Funeral held for Jacob Long, victim of Mukilteo shootings

LAKE STEVENS — Snapshots taken throughout Jacob Long’s life showed him progressing from an infant to a young man full of promise as a son, a brother, a friend and a teammate.

Several hundred people watched Saturday as the images played on a projector screen at Calvary Chapel in Lake Stevens. By the time the video was over, tissues had come out to dry try tears and stifle sobs as people mourned the loss of one of the three young college students killed in a mass shooting at a Mukilteo house party a week earlier.

Like the others who died, Anna Bui and Jordan Ebner, Long and many of the 20 or so people at the party were recent Kamiak High School graduates. People knew him as Jake.

“For me, Jake was one of those pieces of happiness that made me feel human and I’ll miss him forever,” said longtime friend Jansen Garside, who graduated with Long in the class of 2015. He spoke during the open mic at the service.

Long was a standout baseball player who had just returned to Washington after spending his freshman year at the University of South Florida in Tampa.
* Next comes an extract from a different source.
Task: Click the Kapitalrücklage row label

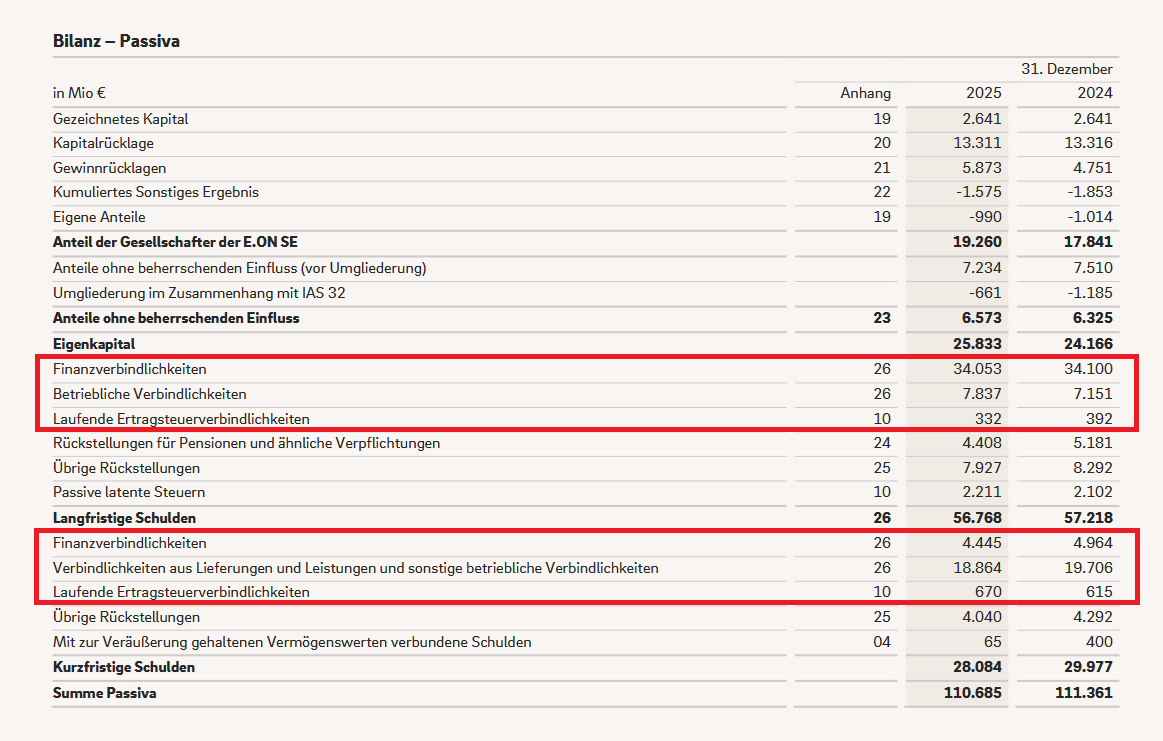Action: [103, 143]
He was preparing to start his sophomore year at Washington State University.

Cody Atkinson coached him for four years with the Northwest Bandits, a select baseball team.

“Jake was the most loyal kid I have ever coached, ever been around,” Atkinson said.

Atkinson remembered Long as nonjudgmental and quick to make friends. After their time together, the coach felt like he was the one learning from his player.

“Jake coached me,” he said. “He taught me how to live.”

After the service, mourners filed into a room where they used pens to sign the outside of a closed hardwood casket containing Long’s body.

Long is survived by his parents, Autumn and David Snider; his younger brother and sister, William and Maddie Snider; grandparents Corene and Darrell Stocker, Michael and Victoria Long, Mike and Lynda Voigt, and Glenn and Shelly Hester. His obituary mentions numerous aunts, uncles and cousins.

Long, Bui and Ebner were killed in the Chennault Beach area of Mukilteo after midnight July 30. They were all 19.

Bui was laid to rest Friday. Ebner’s funeral arrangements are pending.

Will Kramer, 18, survived gunshot wounds from the attack. He was listed as an honorary pallbearer at Long’s service.

Police arrested Christopher Allen Ivanov, a University of Washington student, about two hours after the shooting as he was driving on I-5 near Chehalis.

Ivanov, 19, used to date Bui and attended Kamiak with the victims.

He remained in the Snohomish County Jail on Saturday, charged with three counts of aggravated murder, a crime that carries a possible death sentence. He also is charged with one count of attempted first-degree murder, in connection with Kramer’s injuries, and one count of first-degree assault, in connection with allegations that he pointed a Ruger semiautomatic rifle at another partygoer.